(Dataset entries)
◇ ◇ ◇ ◇ ◇ ◇ ◇

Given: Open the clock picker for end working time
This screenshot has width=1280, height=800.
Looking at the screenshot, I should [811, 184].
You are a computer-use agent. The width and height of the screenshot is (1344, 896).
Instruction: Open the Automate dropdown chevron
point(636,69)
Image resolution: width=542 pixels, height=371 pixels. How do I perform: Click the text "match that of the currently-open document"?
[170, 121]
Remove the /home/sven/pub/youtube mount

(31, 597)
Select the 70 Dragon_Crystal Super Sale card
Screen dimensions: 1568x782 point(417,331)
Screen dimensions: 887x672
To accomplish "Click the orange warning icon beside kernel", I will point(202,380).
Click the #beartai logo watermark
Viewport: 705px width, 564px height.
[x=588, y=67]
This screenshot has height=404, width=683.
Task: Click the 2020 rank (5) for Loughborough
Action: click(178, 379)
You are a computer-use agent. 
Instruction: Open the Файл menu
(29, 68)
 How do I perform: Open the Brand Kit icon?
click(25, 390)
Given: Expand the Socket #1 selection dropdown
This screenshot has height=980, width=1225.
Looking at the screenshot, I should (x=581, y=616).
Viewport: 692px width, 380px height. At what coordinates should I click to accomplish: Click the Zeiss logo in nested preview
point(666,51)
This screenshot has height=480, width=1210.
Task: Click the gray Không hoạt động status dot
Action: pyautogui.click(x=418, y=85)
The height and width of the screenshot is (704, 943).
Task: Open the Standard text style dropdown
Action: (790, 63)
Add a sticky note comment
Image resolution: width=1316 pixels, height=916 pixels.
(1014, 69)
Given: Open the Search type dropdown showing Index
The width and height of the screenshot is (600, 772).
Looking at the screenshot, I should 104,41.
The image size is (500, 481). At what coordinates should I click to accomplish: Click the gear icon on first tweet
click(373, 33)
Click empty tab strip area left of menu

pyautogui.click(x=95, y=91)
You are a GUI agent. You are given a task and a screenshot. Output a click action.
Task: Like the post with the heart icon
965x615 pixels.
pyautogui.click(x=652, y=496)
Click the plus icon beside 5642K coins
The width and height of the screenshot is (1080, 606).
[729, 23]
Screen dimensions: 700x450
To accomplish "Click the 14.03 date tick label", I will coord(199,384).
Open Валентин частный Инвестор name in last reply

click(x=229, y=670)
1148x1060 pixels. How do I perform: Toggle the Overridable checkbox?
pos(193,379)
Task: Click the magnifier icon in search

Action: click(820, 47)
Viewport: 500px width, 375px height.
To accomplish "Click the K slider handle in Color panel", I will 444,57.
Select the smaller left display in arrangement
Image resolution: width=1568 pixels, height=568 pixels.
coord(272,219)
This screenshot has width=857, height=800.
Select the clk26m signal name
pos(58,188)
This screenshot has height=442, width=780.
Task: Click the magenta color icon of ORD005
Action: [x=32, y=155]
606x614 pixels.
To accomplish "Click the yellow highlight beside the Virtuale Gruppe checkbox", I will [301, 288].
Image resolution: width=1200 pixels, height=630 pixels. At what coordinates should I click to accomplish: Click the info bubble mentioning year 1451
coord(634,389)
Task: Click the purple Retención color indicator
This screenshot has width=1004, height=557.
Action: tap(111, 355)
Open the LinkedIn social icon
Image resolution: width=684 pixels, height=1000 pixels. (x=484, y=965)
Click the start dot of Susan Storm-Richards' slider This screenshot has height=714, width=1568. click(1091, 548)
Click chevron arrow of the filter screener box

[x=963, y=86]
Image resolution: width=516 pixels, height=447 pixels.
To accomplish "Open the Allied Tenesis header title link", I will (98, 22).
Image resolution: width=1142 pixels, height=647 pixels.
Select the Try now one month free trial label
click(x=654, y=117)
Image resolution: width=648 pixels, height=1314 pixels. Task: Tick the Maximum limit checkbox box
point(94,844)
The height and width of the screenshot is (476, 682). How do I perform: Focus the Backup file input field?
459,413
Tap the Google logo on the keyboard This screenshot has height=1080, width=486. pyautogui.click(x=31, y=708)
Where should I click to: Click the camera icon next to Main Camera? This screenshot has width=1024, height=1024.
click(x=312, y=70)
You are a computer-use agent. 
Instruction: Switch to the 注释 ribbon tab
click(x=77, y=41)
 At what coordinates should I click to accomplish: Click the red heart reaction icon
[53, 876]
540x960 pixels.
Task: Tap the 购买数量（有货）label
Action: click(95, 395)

◇ ◇ ◇ ◇ ◇ ◇ ◇

● **Task**:
Could you set down, word for word, only the lines above from the line with "Instruction: Open the Файл menu" to the line with "Screen dimensions: 700x450", including both?

● **Response to the task**:
Instruction: Open the Файл menu
(29, 68)
 How do I perform: Open the Brand Kit icon?
click(25, 390)
Given: Expand the Socket #1 selection dropdown
This screenshot has height=980, width=1225.
Looking at the screenshot, I should (x=581, y=616).
Viewport: 692px width, 380px height. At what coordinates should I click to accomplish: Click the Zeiss logo in nested preview
point(666,51)
This screenshot has height=480, width=1210.
Task: Click the gray Không hoạt động status dot
Action: pyautogui.click(x=418, y=85)
The height and width of the screenshot is (704, 943).
Task: Open the Standard text style dropdown
Action: (790, 63)
Add a sticky note comment
Image resolution: width=1316 pixels, height=916 pixels.
(1014, 69)
Given: Open the Search type dropdown showing Index
The width and height of the screenshot is (600, 772).
Looking at the screenshot, I should 104,41.
The image size is (500, 481). At what coordinates should I click to accomplish: Click the gear icon on first tweet
click(373, 33)
Click empty tab strip area left of menu

pyautogui.click(x=95, y=91)
You are a GUI agent. You are given a task and a screenshot. Output a click action.
Task: Like the post with the heart icon
965x615 pixels.
pyautogui.click(x=652, y=496)
Click the plus icon beside 5642K coins
The width and height of the screenshot is (1080, 606).
[729, 23]
Screen dimensions: 700x450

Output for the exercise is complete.